Succotash is a Southern favorite traditionally made with sweet corn, lima beans and sweet peppers. Swapping blueberries for the peppers preserves the vibrant colors and sweet notes of the original dish, while the addition of crispy bacon and fresh thyme rounds out and updates the flavors of this classic blueberry and sweet corn succotash recipe.
- 3 Slices center cut 30% less fat bacon, chopped
- 1 Cup chopped red onion
- 2 Cloves garlic, minced
- 1 Tsp. chopped fresh thyme
- 1 1/2 Cups fresh or frozen corn kernels (thawed)

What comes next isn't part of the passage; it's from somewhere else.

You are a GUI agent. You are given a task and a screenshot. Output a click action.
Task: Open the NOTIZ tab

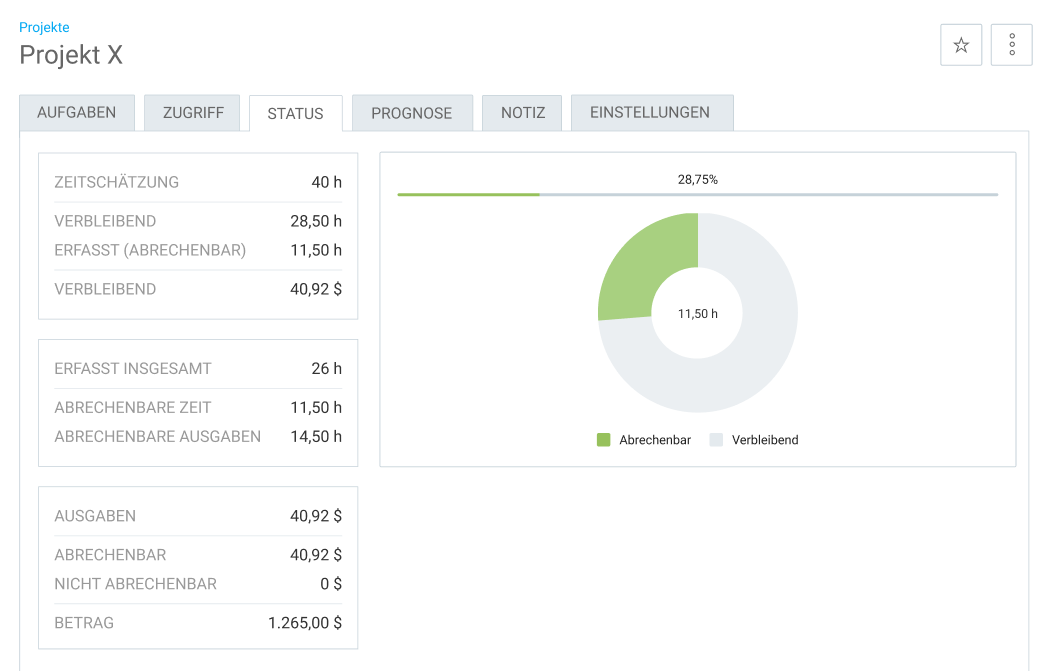(x=523, y=112)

- 1 Package (6 ounces) Driscoll's Blueberries
- 1 Tbsp. unsalted butter
- 1/4 Tsp. salt
- 1/8 Tsp. ground black pepper
- 1 1/2 Cups frozen baby lima beans
Fill a small saucepan half full with water and bring to a boil over high heat. Add lima beans and return to a boil for 5 minutes; drain.
Heat a large nonstick skillet over medium-high heat. Add bacon and stir occasionally until starting to brown, about 3 minutes. Add onion, garlic and thyme; cook until starting to soften, about 2 minutes. Stir in corn and cook until bright yellow, about 3 minutes. Add lima beans and cook just until warmed through.
Remove from heat and stir in blueberries, butter, salt and pepper, stirring until butter is melted.